How to make a viral music video with no money
Web designer Charlie Gleason put his HTML5 skills to work to create this cheeky little viral music video. We find out how it was made and marketed.
How do you make a music video and promote your band if you don't have any money? For their new single Preflight Nerves, Melbourne-based electro folk band Brightly came up with a cheeky little solution based on the Twitter API.
Basically the online music video serves up the lyrics of the song as highlighted portions of the latest tweets, against a background of archive stock footage. This unique approach has got the band a ton of publicity via social sites like Reddit, Facebook, and Twitter.
And while the result may not artistically be the greatest music video of all time, it's got people listening to the song and interested in the band - which is, after all the point of the exercise.
How they made it
"We couldn't really afford to pay a production company to put together a film clip to the standard that we'd like to, so we went back to the drawing board," explains group member Charlie Gleason. "I noticed one of the lyrics from the song, very innocuously, in the middle of a tweet, and I realised that we could do something using the Twitter API."
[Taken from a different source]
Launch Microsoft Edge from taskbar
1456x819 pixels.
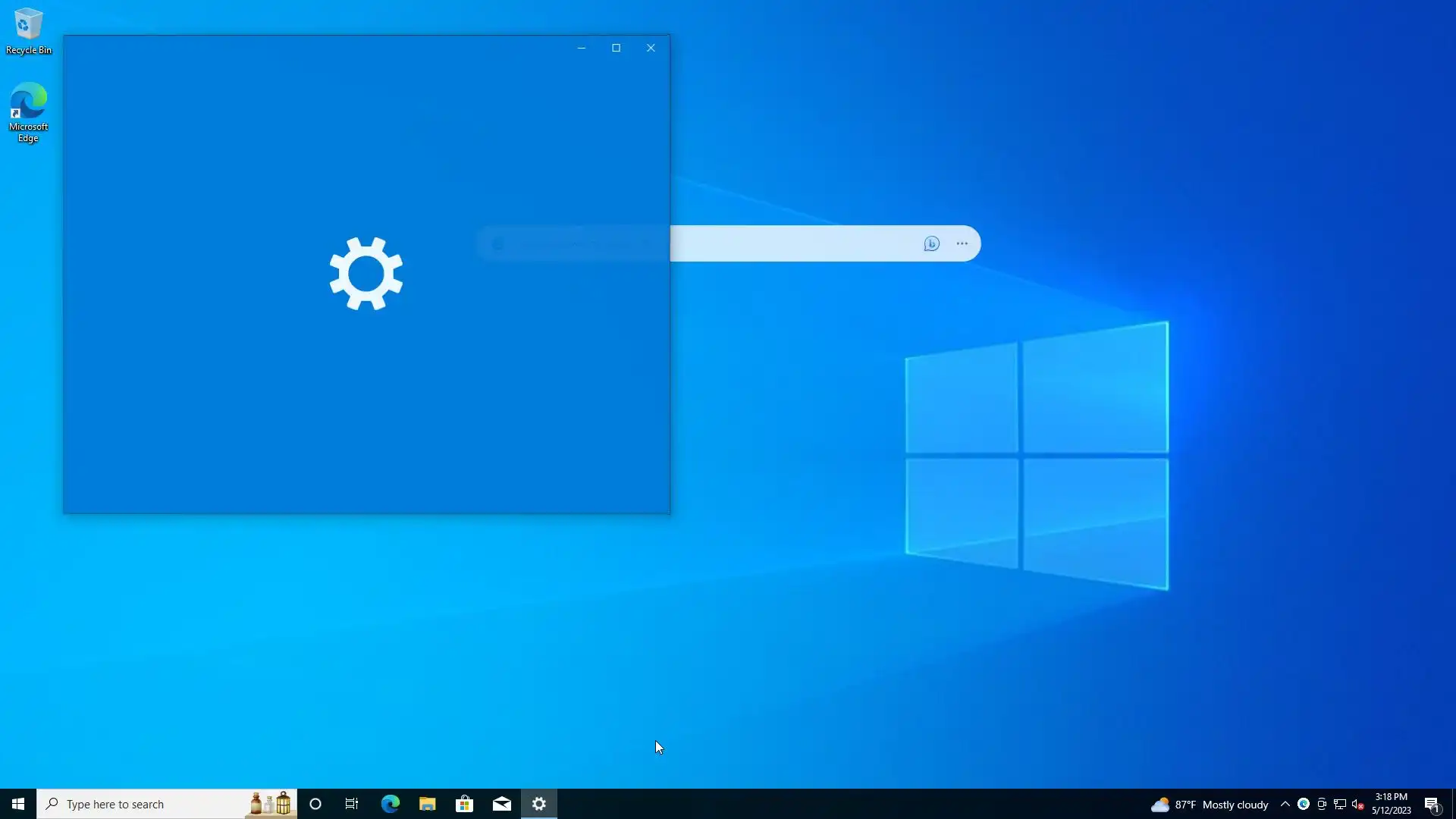390,804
From there Gleason put together a quick mockup in Photoshop, and started building. "I knew early on that I wanted it to be done using HTML5, because I'm a really big fan of the video and animation specs. The other two co-founders at my company Goodfilms, John Barton and Glen Maddern, helped out with a bunch of the initial planning and server set up."
The stock footage was primarily taken from Archive.org - "I've used that for a bunch of our videos previously, as the footage is out of copyright and generally wild."
Viral marketing
"For marketing I relied primarily on word of mouth, with a couple of Reddit posts and emails to blogs," adds Gleason. "A friend did a press release, and I generally continued banging on about it.
"A couple of days later Gotye shared it from his Twitter and Facebook, and it exploded a little bit. Which was very, very exciting. Not so much for the potential hosting bill though..."
Techie details
Built using Yeoman on the client side, backed by Angular.js, it's animated primarily using HTML5 animation, with some JavaScript helpers where required.